» **Exercise aim**: In the data below, find every line with the word "left" and copy it out.

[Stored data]
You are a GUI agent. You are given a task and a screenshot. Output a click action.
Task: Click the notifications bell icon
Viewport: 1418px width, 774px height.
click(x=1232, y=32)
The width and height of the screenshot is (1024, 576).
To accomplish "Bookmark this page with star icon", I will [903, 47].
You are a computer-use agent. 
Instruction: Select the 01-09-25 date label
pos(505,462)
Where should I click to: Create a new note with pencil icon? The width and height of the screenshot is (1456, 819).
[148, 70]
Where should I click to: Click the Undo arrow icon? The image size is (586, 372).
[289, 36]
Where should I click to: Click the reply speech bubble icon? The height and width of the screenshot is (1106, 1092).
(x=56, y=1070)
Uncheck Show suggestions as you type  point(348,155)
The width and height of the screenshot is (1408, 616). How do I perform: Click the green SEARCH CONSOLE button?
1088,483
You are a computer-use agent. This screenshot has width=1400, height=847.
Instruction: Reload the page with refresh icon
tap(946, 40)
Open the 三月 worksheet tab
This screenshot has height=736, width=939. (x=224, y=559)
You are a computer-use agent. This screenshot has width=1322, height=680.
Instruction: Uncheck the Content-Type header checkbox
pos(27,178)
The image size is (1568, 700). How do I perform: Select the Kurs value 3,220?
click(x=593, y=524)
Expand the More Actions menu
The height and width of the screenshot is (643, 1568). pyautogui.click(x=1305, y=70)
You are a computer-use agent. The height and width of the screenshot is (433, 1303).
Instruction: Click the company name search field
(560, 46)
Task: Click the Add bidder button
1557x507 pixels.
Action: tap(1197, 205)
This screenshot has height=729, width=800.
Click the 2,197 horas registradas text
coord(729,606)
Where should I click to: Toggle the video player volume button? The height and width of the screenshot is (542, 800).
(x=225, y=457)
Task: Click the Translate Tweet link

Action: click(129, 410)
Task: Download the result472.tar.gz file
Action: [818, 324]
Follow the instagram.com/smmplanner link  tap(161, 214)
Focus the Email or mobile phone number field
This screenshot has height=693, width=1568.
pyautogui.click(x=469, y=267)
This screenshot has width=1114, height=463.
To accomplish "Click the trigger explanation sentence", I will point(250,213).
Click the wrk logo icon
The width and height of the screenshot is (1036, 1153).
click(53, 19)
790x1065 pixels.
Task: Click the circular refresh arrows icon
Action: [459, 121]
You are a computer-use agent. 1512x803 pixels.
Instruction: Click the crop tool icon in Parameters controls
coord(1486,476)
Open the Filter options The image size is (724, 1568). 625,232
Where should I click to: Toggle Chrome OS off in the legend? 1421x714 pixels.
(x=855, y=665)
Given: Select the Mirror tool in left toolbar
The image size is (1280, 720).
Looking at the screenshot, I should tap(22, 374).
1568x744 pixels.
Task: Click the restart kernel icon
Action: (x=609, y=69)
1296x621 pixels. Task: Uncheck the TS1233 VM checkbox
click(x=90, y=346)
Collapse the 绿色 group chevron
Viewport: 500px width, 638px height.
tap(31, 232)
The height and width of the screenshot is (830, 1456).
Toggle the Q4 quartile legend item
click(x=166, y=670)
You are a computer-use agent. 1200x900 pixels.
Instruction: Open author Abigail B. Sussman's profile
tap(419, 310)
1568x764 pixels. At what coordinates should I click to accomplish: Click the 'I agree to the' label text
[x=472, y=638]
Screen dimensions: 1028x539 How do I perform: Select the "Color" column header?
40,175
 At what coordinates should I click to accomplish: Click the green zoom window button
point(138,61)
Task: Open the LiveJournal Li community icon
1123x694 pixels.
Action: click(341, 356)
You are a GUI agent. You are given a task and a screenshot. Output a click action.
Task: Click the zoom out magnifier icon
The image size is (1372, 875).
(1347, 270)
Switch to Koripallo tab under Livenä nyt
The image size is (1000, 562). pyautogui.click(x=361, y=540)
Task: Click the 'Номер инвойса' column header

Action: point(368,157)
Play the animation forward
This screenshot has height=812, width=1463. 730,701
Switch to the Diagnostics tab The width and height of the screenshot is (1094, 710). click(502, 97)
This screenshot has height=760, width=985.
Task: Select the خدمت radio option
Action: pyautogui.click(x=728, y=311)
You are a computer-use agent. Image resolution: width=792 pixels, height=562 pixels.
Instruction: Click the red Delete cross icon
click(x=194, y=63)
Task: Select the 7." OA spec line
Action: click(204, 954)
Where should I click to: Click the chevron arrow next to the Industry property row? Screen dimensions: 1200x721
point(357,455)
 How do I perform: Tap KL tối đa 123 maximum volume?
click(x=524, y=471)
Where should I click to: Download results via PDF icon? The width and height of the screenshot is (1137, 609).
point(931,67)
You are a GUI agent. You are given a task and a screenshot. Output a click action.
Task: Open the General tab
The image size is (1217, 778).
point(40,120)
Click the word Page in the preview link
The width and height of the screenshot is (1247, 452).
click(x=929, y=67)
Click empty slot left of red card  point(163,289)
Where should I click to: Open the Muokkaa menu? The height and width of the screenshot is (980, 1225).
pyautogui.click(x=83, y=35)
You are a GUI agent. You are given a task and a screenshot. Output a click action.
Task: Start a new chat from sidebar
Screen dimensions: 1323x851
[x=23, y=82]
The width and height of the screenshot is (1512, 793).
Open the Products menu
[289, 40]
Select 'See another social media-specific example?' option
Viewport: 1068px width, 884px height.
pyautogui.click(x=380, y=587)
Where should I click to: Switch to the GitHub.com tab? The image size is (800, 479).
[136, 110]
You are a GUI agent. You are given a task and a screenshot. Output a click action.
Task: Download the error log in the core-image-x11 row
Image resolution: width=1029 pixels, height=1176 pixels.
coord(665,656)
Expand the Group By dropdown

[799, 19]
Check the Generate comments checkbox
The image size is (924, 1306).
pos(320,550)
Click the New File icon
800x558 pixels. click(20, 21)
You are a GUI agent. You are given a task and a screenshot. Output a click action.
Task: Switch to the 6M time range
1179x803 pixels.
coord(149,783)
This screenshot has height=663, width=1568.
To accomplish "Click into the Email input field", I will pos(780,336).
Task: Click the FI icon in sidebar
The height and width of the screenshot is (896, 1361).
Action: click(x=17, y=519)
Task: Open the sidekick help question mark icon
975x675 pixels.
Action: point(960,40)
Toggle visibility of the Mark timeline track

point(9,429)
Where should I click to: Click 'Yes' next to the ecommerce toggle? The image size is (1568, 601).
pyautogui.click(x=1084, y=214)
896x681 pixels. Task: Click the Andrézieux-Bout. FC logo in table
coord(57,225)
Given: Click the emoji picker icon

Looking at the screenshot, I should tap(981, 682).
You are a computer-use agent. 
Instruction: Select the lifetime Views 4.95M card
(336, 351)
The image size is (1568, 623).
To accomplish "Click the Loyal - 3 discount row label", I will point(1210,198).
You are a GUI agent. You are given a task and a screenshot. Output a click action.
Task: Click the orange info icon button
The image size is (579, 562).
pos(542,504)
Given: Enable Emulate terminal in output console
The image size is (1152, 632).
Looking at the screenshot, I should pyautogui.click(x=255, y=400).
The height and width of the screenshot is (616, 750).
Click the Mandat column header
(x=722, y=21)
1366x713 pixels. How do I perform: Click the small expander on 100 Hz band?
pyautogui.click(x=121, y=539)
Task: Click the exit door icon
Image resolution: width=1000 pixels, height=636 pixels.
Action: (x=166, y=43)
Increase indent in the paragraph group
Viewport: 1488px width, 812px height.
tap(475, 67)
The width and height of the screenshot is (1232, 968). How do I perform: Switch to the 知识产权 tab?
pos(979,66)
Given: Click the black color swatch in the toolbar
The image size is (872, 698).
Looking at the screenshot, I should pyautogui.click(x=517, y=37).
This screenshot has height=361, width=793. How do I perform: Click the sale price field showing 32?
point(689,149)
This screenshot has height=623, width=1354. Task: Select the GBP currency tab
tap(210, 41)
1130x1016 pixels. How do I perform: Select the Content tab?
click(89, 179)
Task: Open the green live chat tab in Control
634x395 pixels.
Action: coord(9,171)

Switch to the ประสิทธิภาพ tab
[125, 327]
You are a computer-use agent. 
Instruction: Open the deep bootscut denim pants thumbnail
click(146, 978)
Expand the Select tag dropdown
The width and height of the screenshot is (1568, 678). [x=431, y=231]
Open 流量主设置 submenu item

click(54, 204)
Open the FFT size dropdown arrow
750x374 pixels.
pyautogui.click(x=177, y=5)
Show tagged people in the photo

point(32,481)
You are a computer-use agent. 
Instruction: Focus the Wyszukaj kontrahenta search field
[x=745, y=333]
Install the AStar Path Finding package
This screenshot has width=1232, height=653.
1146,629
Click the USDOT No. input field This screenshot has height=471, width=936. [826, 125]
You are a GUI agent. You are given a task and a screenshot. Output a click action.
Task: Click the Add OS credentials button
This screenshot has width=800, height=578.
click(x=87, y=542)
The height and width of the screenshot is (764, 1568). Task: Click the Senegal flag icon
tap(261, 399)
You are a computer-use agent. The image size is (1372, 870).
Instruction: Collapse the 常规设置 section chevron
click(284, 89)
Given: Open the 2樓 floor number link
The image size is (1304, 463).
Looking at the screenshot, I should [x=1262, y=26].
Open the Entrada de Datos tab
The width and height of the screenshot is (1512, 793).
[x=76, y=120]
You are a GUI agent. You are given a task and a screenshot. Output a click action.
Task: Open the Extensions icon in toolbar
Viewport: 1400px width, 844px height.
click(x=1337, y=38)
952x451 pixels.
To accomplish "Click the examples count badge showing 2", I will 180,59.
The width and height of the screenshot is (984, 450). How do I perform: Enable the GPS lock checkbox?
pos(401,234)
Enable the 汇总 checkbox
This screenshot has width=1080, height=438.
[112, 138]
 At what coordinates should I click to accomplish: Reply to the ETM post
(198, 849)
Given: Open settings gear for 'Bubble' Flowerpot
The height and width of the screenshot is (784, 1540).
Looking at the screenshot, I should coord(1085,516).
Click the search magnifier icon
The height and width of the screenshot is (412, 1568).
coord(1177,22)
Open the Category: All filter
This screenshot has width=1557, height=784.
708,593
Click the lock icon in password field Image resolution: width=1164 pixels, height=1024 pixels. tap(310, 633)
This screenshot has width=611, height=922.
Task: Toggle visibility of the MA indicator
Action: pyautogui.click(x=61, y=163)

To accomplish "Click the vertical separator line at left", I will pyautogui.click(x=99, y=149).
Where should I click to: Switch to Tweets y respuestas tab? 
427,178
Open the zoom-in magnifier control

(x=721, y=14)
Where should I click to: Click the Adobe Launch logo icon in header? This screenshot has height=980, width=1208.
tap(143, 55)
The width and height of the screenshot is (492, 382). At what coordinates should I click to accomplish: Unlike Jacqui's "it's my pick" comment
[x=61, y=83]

» **Solution to the exercise**:
Given: Select the Mirror tool in left toolbar
Click empty slot left of red card  point(163,289)
To accomplish "Click the vertical separator line at left", I will pyautogui.click(x=99, y=149).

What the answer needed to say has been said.